TEXTE DE LA PAGE
□ □ □ □
L'année dernière, à la même époque, j'avais cru comprendre que mon séjour angoumoisin (un bien vilain mot pour une aussi jolie ville), que ce séjour donc m'avait plutôt réussi. A moi, et à Tarumbana. (Lequel vient de changer son site, que je vous encourage à aller consulter, il a une sacrée allure)

Du coup, que croyiez-vous que j'ai fait le week end dernier?

Tout à fait, ça n'a pas raté.
J'y suis retourné.

Rien n'a changé, toujours autant de monde dans les rues, dans les allées, toujours les mêmes hordes d'auteurs ou d'aspirants auteurs emplis du même espoir fou que vous, venus chercher la même chose.

Autant de raisons de leur souhaiter de passer sous un bus, avec toute l'amitié confraternelle dont vous pouvez faire montre. Car soyons honnête,  les collègues, c'est bien. Quand ils ne signent pas, c'est mieux.
□ □ □ □
[Données des cibles de clic]
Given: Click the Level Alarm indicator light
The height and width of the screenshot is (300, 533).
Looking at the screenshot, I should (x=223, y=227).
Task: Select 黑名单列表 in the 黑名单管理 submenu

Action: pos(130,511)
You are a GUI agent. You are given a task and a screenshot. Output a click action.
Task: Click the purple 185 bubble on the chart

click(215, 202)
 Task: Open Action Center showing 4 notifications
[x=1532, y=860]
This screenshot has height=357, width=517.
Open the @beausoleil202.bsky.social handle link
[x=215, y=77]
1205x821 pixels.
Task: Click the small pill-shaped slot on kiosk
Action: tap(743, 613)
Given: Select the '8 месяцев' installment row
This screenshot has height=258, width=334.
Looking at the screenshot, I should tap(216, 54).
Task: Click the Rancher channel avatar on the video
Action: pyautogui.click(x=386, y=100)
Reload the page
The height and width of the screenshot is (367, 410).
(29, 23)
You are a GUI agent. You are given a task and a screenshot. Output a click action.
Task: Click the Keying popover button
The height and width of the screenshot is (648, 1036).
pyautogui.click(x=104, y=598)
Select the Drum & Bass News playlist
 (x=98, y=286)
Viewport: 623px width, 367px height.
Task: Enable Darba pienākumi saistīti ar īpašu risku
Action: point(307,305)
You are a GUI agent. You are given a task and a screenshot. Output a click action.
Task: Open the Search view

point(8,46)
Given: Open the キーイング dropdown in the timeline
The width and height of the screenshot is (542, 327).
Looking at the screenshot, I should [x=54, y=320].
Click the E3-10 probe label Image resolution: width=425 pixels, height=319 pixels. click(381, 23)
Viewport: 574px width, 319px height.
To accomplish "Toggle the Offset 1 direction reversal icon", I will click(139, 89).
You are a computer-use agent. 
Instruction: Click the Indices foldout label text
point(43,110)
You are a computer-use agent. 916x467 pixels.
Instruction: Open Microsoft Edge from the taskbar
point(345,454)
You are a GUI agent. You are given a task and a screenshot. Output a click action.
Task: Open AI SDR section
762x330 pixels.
□ □ □ □
CONSIGNE
Réécrivez tout le passage du texte de la page, depuis « Tout à fait, ça » jusqu'à « la même chose. », en remplaçant « hordes » par « foules ».

CORRIGÉ
Tout à fait, ça n'a pas raté.
J'y suis retourné.

Rien n'a changé, toujours autant de monde dans les rues, dans les allées, toujours les mêmes foules d'auteurs ou d'aspirants auteurs emplis du même espoir fou que vous, venus chercher la même chose.